Saturday, 7 October 2017

Flamboyant Sevilla

James Michener wrote, “Sevilla doesn’t have ambience, it is ambience.

This city is the home of the Sevilla orange, Flamenco, and from where Columbus set sail and his final resting place.  

The city is a maze of tiny streets and lanes, small plazas, tile covered patios and whitewashed houses with wrought-iron balconies covered in flowers.  

Unlike the Valencia oranges, the Sevilla oranges are bitter and are used only for vitamins, perfume and marmalade.



We met up with our local guide, Isidoro, for  a tour of the city.  We started with the Parque Maria Luisa, the home of Sevilla’s first international expo in 1929.   Sevilla began building their pavilion 11 years before the expo, and what a grand site it is. 




Sevilla’s Santa Maria de la Sede is the third largest church in Europe after St. Peter’s at the Vatican and St. Paul’s in London, and the largest Gothic church anywhere.   



As you look through the wrought-iron Renaissance grill, you see the largest altar piece ever made, 65 feet tall, with 44 scenes from the lives of Jesus and Mary.  






Remember that most people were illiterate and the mass was in Latin, so this was how the stories of the Bible were told.

Still within the church, we were off to see the tomb of Columbus.  Columbus was very well traveled, even in death (1506).  First, he was buried in Northwestern Spain (Valladolid) where he died, next to a monastery in Sevilla, then to the Dominican Republic in the Caribbean, then next to Cuba, then finally to this magnificent Cathedral. 


 
His tomb is carried by 4  pallbearers, representing the four regions united by the marriage of Ferdinand and Isabella - Castilla, Aragon, Leon, and Navarre.  

You may wonder how they were sure this was Columbus.  In 2006, DNA samples confirmed that this was Columbus.  His wishes were that he be buried in this church where his son was a priest and the city from where he had set sail to America.

We were captivated by much of the architecture in Spain. Here are but a few samples of the many wonderful sites we saw.
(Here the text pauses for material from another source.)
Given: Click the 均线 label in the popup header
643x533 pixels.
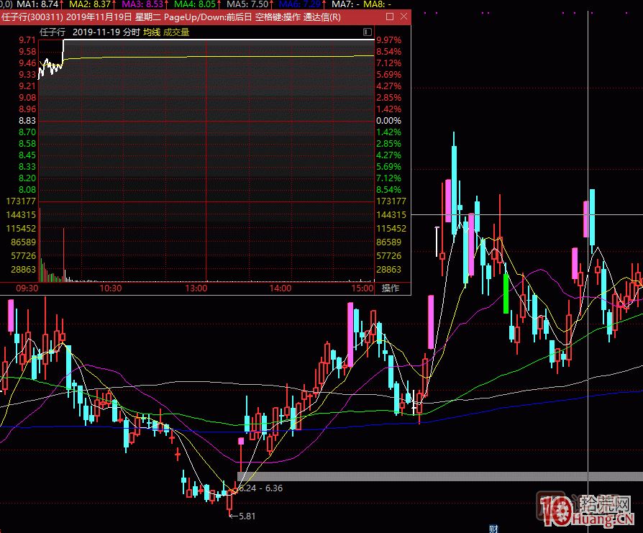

As we wandered the streets, we have seen and enjoyed many street performers and musicians. Many of our blog followers know that Sonya is captivated by these people and finds it hard to resist taking some candid captures of them.





The Royal Alcázar
This is a 10th century Moorish palace that still functions today.  As we visit this place, the chandeliers were lit up, which means that the current King (Felipe) will be visiting in the next few days.  The core of the current structure was built by Muslim workers for a Christian King, so it contains a curious mixture of symbols, including the clam shell, which is the symbol for Saint James (Santiago), the patron saint of Spain.  






That evening, we were off to the Bar called La Hoseteria Del Laurel, the place where the writer, Tirso Molina (pen name Gabriel Tellez), was inspired to write the story of Don Juan, and actually set the story in this very restaurant.  We had a great evening of tapas (appetizers) and music. This is a well known restaurant in the area - even Julio Iglesias has frequented this restaurant!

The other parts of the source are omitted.